Onion sets are super easy even for the most novice of gardeners
AT this time each year I am often asked- is it too early to plant out summer bedding? In short, the answer is Yes! Summer bedding is for sale in a lot of outlets currently. The risk of planting summer bedding outdoors too soon is that late frosts will completely kill them.
The risk of frost is still with us and will be until around the third week of May. After this time it is safe to plant out summer bedding into our hanging baskets, window boxes and flower beds. If you bought summer bedding but have not yet planted it then don’t worry. You can keep the plants indoors on a windowsill or, if outside, place a sheet or bubble wrap over them on frosty nights.
We took the opportunity over the bank holiday weekend to get started on large garden project. We wanted to turn an area into a lawn. I am conscious of the current trend towards leaving areas of a garden unkept. This is done in an effort to provide habitat for wildlife.
While this is something I support there is a weigh up between areas for wildlife and areas for people. With our growing family we need an area for our children to run around and play in. The new lawn area will serve this purpose. We have removed all weeds from the area and rotavated and levelled it. We still need to spread grass seed on it. We have left several other areas which will be suitable for biodiversity.

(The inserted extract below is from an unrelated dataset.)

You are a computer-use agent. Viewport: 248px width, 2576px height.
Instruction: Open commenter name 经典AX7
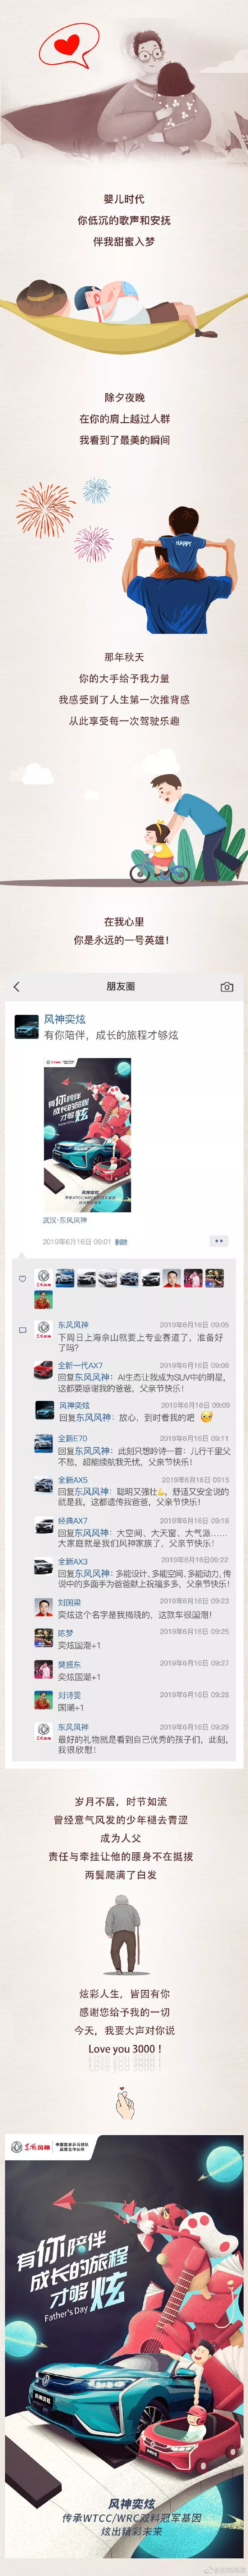click(72, 1521)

We have planted onions sets recently. It is hoped that we will have a bumper crop of onions later in the year. Onion sets are small, immature onions whose development has been stopped. The onions are carefully stored in climate-controlled conditions until spring when they appear in the shops. I happened to have some in our shed that I bought a couple of months ago. For the beginner they have the benefit of being less fuss than growing from seed.
Because they’re already on their way and have more stored energy than seeds, sets get growing faster, are more disease resistant than seed and are easier to handle. If you’re late sowing then sets can save the day and can go in as late as the end of April.
However, there is far less choice of variety than with seeds, they are more expensive, don’t keep as well as seed grown and are more prone to bolting.
The latter is down to them being basically second year plants. Onions are biennials and their natural course is to grow from a seed to a plant and then into a dormant bulb in the first year.
In the second year the energy from the bulb is used to form a large stalk and flowerhead which goes on to form seeds, starting the cycle again.
We are keeping our onion sets watered in the recent dry weather.